Thursday, 2 June 2016

Chapter 6.                              (continued) 





It is also important to note here that, for most new paradigms and practices, the tests applied to them over the decades only confirm that the old way is still better. Most new ideas are tested and found to be less effective than the established ones. Only rarely does a superior one come along.

But the more crucial insight is the one that comes next. Sometimes, if a new paradigm challenges a tribe’s most sensitive central beliefs, Bayesian calculations about what individuals and their society will do next break down; sometimes tribes continue to adhere to the old beliefs. The larger question here is whether the Bayesian model of human thinking, when it is taken up to the level of human social evolution, can account for these apparently un-Bayesian behaviours.

Many of our most deeply held beliefs concern areas of our lives that govern our interactions with other humans—family members, friends, neighbours, colleagues, and fellow citizens. These are areas we have long seen, and mostly still see, as being guided not by reason but by sensitive moral beliefs—beliefs derived in different ways from those about the physical world. In anthropological terms, these are the beliefs that enable the members of the tribe to live together, interact, work in teams, and get along.

The continued exploitation of women and execution of murderers mentioned above are consequences of the fact that in spite of our worries about the failures of our moral code in the last hundred years, much of that code lingers on. In many aspects of our lives, we are still drifting with ways that were familiar, even though our confidence in those ways is eroding steadily. We don’t know what else to do. In the meantime, these traditional ways are so deeply ingrained and familiar as to seem “natural”, even automatic, in spite of evidence showing that they don’t work.

When we study the deepest and most profound of these “traditional” behaviours and beliefs, we are dealing with those beliefs that are most powerfully programmed into every child by all of the tribe’s adult members. These beliefs aren’t subject to the Bayesian models and laws that usually govern the learning processes of the individual human. In fact, they are almost always viewed by the individual as the most important parts of his culture and himself. They are guarded in the psyche by emotional associations that elicit anger and fear when disturbed. They are the beliefs and morés your parents, teachers, storytellers, and leaders enjoined you to hang on to at all cost. In fact, for most people in most societies, these beliefs and the morés that emerge from them are seen as being simply normal. Varying from them is abnormal.

For centuries, in the West, our moral meta-belief—that is to say, our belief about our moral beliefs—was that they had been set down by God and, therefore, were universal and eternal. When we took that view, we were in effect placing our moral beliefs in a separate category from the rest, a category meant to guarantee their inviolability. Non-Western societies do the same.
 

 

                                                               John Stuart Mill.

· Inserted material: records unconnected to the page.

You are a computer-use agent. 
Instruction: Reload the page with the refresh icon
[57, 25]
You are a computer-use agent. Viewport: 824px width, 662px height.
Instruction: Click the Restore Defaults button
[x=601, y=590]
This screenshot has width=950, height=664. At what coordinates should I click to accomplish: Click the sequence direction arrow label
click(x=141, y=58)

But are our moral beliefs really different in some fundamental way from our beliefs in areas like science, athletics, automotive mechanics, farming, or cooking? The answer is “yes and no”. We are eager to learn better farming practices and medical procedures, and who doesn’t want to win at the track meet? However, in their attitudes about the executing of our worst criminals or the exploitation of women many in our society are more reluctant to change. Historical evidence shows societies change in these sensitive areas, but grudgingly. (John Stuart Mill, nineteenth-century British philosopher and political economist, and civil servant, discusses the obstinacy of old ways of thinking about women, for example, in the introduction to his essay, The Subjection of Women.3)


The moral beliefs that humans hold most deeply are eradicated, if at all, only from an entire nation when evidence shows glaringly that they no longer work. They fail to provide effective real-world guidelines by which the humans who hold them can make choices, act, and live their lives effectively. They fail so totally in this role that the people who hold the old values begin to die out. They become ill and die young, or fail to reproduce, or fail to program their values into their young, or the whole tribe may be overrun. By one of these mechanisms, a tribe’s entire culture and value system can finally die out. The genes of the tribe may go on in children born from the merging of two tribes, the victors and the vanquished, but one tribe’s set of beliefs, values, and morés—its culture—becomes largely a footnote in history.